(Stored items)
====
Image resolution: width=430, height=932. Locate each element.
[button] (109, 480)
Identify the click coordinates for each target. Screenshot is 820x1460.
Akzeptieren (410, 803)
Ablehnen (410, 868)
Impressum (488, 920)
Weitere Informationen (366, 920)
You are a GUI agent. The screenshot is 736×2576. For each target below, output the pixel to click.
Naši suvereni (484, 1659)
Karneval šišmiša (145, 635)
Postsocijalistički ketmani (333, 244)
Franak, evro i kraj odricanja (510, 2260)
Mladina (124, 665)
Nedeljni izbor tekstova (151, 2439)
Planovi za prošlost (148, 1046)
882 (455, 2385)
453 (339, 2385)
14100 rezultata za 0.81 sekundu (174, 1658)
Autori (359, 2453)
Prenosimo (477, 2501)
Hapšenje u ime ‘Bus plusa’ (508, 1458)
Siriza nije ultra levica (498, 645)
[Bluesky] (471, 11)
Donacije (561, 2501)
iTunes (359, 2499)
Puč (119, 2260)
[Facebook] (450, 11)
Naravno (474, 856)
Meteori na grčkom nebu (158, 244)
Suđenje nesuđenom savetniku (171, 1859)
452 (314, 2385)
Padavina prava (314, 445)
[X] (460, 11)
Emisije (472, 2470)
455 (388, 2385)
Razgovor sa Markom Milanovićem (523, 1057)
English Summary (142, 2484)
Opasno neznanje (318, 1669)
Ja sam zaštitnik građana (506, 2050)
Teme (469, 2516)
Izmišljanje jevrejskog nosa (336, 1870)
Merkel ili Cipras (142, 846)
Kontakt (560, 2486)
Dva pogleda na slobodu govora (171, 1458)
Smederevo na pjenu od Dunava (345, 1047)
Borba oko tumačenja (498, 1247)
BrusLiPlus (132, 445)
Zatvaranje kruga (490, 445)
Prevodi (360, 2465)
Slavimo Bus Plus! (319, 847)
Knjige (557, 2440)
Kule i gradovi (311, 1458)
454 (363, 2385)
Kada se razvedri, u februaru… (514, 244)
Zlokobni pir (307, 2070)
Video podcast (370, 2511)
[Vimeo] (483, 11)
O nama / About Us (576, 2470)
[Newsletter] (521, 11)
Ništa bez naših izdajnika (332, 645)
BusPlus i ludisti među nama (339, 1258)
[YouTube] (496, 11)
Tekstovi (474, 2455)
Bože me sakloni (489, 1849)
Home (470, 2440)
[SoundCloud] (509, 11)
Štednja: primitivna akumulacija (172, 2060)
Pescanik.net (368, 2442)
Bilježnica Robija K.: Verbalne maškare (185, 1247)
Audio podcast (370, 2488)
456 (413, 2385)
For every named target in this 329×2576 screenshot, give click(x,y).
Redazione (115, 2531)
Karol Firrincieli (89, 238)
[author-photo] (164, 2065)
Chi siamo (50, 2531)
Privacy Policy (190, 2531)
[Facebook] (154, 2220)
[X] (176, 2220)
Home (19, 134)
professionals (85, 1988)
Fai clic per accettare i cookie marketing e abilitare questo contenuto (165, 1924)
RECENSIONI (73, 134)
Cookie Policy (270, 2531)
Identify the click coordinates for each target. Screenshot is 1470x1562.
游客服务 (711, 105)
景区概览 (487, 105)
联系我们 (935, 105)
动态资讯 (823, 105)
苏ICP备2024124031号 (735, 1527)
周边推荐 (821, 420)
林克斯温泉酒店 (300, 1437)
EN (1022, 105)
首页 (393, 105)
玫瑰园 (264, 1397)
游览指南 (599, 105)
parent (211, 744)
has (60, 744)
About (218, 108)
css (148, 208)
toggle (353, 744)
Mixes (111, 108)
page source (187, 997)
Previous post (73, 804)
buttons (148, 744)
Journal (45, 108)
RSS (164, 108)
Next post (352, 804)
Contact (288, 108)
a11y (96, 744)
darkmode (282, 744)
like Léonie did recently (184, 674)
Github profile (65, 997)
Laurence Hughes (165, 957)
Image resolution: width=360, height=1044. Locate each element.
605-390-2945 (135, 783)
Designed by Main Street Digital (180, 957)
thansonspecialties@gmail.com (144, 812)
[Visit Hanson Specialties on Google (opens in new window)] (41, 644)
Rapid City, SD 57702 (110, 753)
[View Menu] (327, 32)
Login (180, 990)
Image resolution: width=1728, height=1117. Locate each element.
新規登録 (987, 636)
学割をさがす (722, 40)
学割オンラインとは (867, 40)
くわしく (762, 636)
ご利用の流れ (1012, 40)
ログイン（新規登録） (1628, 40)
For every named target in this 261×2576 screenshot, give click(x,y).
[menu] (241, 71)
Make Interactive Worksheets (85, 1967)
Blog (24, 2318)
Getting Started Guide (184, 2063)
====
**Exercise aim:** Among the entries above, the line containing "玫瑰园 (264, 1397)", the line containing "605-390-2945 (135, 783)", and all lines between them are to be restated word for word; nothing else belongs in the reply.

**Written solution:**
玫瑰园 (264, 1397)
游览指南 (599, 105)
parent (211, 744)
has (60, 744)
About (218, 108)
css (148, 208)
toggle (353, 744)
Mixes (111, 108)
page source (187, 997)
Previous post (73, 804)
buttons (148, 744)
Journal (45, 108)
RSS (164, 108)
Next post (352, 804)
Contact (288, 108)
a11y (96, 744)
darkmode (282, 744)
like Léonie did recently (184, 674)
Github profile (65, 997)
Laurence Hughes (165, 957)
Image resolution: width=360, height=1044. Locate each element.
605-390-2945 (135, 783)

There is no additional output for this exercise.